Your best possible bet, which we often do a lot will be to do following:-
Create you form control fields using Kentico fields. Basically mapping your fields in kentico.
Use custom layout to generate basic structure of your form.
Go to source of your custom layout and add and wrapper DIVS, Classes, and IDs around your key elements.
This approach will solve most of the use cases, unless you have a complex form functionality.
Cheers,
Chetan
You can get partially there, you can use a custom layout to get any wrapping divs around your items, and you can add your own class/style to the inputs and labels through the fields tab in the form. One thing you won't be able to do is to include the form tag as in your html. ASP.Net only allows one form in the page markup, unless it is hosted in an iframe or something other than being in the part markup. You could combine the styling elements and custom layout with some jquery to get very close to the same markup.

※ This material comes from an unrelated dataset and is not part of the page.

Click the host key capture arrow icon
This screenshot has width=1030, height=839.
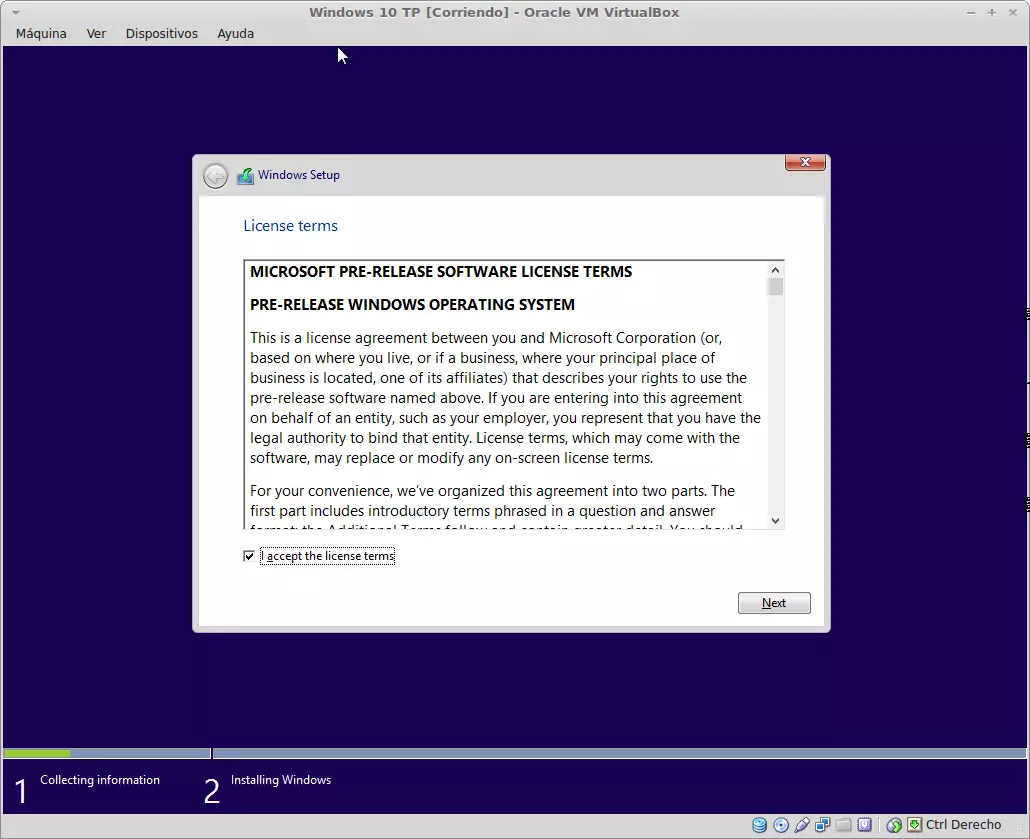(914, 825)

There are other options, but the ones mentioned above could at least get you started.
Technically speaking there is no way to import that form out of the box. The easiest way to complete this task is to recreate the form and add a custom layout to format it the way you want.
The problem I'm guessing you'll run into though is using Kentico's forms and form controls will cause your layout to be considerably different than what you have. So you'll need to adjust your CSS rules accordingly based on the additional elements that are added by Kentico.
You can store your css in the main css file if you choose or add a HTML head webpart to your page template and add your css there.